I think there are two kinds of unit tests that distributions must pass to be included.

  1. An "identity" test confirms that the distribution is the one it is purported to be. These tests are written by the reviewer based on the primary reference provided by the distribution author.
  2. A generic suite of "consistency" tests provided by scikit-stats confirms that all methods of the distribution are consistent with one another.

For instance:

  1. An identity test of the normal distribution might compare the output of the pdf method against tabulated reference values or a very simple, independently written, and easily-verified implementation included in the test suite.
  2. If the distribution overrides _pdf_formula and _cdf_formula, we test that X.cdf(x, method='formula') is close to X.cdf(x, method='quadrature') (computed from the PDF); if _logcdf_formula is also defined, X.logcdf(x, method='formula') is tested against X.cdf(x, method='logexp').

The idea is that if 1) one of the overridden methods is checked against an external reference and 2) all the other overridden methods are checked against one another, there is no need to test the other overridden methods against an external reference. In fact, to save developer and reviewer time, only one of the overridden methods should be tested against an external reference in a distribution-specific, and the rest of the tests should be generic. If the author or reviewer is concerned that this is not thorough enough, the solution is to improve the generic tests, not add tests against external references.


scipy/stats/tests/test_coninuous.py::TestDistributions implements this strategy, and here are some things I like about how it turned out:

  • The shape parameters are randomly drawn from a domain defined in the code of the distribution, and the arguments are randomly drawn from the support of the distribution. In addition, parameters/arguments are drawn from the boundaries of their domain/support to check and outside their domain/support to check edge case behavior. We get good coverage by drawing values stochastically from an appropriate distribution, not by hand-selecting numbers.
  • The generic tests are very compact. For instance, one test, test_funcs, is parametrized over all distribution families and most of the methods (from entropy to ilogccdf), and it compares results with all the values of the method keyword argument (e.g. 'formula', 'log/exp', 'complement', 'quadrature') against one another in a loop.
  • The generic tests are quite thorough. Sometimes they are redundant because leaving them redundant is simpler than the alternative. For instance, I have no problem with testing both allclose(X.cdf(x, method='formula'), X.ccdf(x, method='complement'))_and_allclose(X.ccdf(x, method='formula'), X.cdf(x, method='complement')) rather than choosing only one. The tests can take as long as they want to run. The important thing is that we trust them to catch inconsistencies (within the tested domain) if there are any.

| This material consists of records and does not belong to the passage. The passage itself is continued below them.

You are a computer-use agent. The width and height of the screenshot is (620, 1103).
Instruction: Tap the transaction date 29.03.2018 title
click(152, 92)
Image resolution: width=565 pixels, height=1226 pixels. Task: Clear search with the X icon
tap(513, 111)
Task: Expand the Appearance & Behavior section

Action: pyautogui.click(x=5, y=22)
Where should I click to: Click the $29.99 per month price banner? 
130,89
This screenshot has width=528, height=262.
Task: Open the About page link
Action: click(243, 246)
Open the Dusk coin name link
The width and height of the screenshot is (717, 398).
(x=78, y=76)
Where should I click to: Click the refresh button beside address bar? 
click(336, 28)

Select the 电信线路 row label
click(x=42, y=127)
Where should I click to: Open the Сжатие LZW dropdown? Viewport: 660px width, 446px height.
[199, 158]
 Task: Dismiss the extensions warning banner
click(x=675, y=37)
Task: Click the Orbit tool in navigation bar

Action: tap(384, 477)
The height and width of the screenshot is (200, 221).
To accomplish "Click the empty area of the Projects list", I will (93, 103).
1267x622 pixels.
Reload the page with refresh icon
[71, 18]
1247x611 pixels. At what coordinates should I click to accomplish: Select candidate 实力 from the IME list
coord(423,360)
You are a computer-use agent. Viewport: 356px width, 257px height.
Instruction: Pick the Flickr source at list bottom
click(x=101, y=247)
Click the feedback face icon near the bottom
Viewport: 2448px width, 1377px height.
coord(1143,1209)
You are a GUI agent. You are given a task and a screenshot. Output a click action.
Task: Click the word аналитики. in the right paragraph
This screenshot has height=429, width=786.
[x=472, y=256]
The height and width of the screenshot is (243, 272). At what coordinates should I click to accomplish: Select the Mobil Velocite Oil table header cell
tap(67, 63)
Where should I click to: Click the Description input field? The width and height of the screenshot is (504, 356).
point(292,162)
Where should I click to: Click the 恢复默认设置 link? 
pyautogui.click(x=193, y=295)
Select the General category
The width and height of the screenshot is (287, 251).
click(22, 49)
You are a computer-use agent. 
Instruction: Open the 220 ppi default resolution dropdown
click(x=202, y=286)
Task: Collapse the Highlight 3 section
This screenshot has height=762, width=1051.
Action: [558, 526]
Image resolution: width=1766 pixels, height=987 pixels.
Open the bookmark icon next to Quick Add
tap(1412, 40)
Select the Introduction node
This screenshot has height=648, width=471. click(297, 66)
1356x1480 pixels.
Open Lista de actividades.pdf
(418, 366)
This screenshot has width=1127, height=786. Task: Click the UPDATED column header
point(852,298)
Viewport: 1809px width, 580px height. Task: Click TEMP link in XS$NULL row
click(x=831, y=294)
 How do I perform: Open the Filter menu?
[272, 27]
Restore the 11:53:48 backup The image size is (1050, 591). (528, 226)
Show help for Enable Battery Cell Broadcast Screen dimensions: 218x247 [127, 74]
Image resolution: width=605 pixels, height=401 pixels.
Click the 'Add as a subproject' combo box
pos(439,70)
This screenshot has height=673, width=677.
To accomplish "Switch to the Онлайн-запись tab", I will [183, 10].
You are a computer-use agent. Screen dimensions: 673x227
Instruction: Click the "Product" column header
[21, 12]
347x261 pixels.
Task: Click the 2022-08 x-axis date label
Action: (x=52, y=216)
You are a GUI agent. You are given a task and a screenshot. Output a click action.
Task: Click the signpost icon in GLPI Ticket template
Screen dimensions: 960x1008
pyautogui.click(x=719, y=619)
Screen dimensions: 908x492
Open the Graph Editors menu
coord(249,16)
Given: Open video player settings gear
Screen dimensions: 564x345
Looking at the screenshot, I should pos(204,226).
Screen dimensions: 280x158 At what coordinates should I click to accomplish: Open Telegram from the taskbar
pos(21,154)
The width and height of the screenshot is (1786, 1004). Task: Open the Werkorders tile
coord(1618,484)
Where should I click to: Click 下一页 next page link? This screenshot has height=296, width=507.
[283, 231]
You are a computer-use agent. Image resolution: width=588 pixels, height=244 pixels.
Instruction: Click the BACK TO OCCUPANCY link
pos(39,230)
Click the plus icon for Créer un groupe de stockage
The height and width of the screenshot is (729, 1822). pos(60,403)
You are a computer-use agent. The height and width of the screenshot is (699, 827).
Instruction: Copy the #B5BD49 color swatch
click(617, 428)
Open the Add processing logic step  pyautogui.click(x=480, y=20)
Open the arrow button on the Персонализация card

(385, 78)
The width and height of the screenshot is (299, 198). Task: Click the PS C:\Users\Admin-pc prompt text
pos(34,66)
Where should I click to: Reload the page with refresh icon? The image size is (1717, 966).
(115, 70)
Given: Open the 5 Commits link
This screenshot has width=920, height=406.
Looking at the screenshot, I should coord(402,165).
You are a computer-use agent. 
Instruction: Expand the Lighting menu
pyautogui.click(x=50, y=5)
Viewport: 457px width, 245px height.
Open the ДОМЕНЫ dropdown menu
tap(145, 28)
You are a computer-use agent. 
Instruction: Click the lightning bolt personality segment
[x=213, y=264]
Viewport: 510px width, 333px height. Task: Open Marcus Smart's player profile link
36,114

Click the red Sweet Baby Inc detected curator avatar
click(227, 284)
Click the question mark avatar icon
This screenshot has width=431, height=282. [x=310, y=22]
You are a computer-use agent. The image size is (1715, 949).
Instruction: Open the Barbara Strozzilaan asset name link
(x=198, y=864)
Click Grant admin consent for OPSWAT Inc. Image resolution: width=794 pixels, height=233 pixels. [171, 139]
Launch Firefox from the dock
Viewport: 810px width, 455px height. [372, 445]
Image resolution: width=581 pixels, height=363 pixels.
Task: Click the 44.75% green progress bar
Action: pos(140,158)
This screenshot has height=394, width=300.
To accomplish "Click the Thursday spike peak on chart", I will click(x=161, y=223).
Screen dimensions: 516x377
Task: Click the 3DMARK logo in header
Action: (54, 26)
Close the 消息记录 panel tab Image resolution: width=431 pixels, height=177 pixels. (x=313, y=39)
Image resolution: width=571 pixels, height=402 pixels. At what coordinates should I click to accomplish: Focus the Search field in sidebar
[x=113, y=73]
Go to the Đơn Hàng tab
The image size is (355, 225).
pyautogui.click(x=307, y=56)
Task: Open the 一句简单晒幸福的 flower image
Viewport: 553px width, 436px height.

Here are some things I don't like about how it turned out:

  • The relative frequency of within domain/support, on the edge of domain/support, outside domain/support, and NaN values to be tested needs to be considered more carefully. For instance, when a distribution has several shape parameters and each of them has a fixed probability of being outside the domain, the probability that at least one is outside the domain can get quite high, and we could wind up up testing mostly that NaN = NaN.
  • Sometimes generic tests fail through no fault of the distribution implementation. For instance, the generic method for computing the mode is numerical optimization of the PDF (method='optimization'). For the Uniform distribution, the _mode_formula returns (a + b)/2, but numerical optimization would not be wrong to pick any other point. As another example, the generic method for computing the CDF is numerical integration of the PDF (method='quadrature'). If the PDF is tricky to integrate, occasionally hypothesis will find a case that fails to meet tolerances. We need to come up with a strategy that makes it easy to allow for occasional failures without every one of them requiring developer attention.
  • Parameterization is nice because it makes the tests relatively concise and easy to maintain, but when a failure does occur, it is hard to reproduce the failure even with the hypothesis reproduce_failure decorator. There should be an easy way of reproducing failures outside of the test suite so we can more easily poke at the situation.

For these reasons, I am leaning toward not using hypothesis and instead writing our own lightweight framework for the property-based tests we need.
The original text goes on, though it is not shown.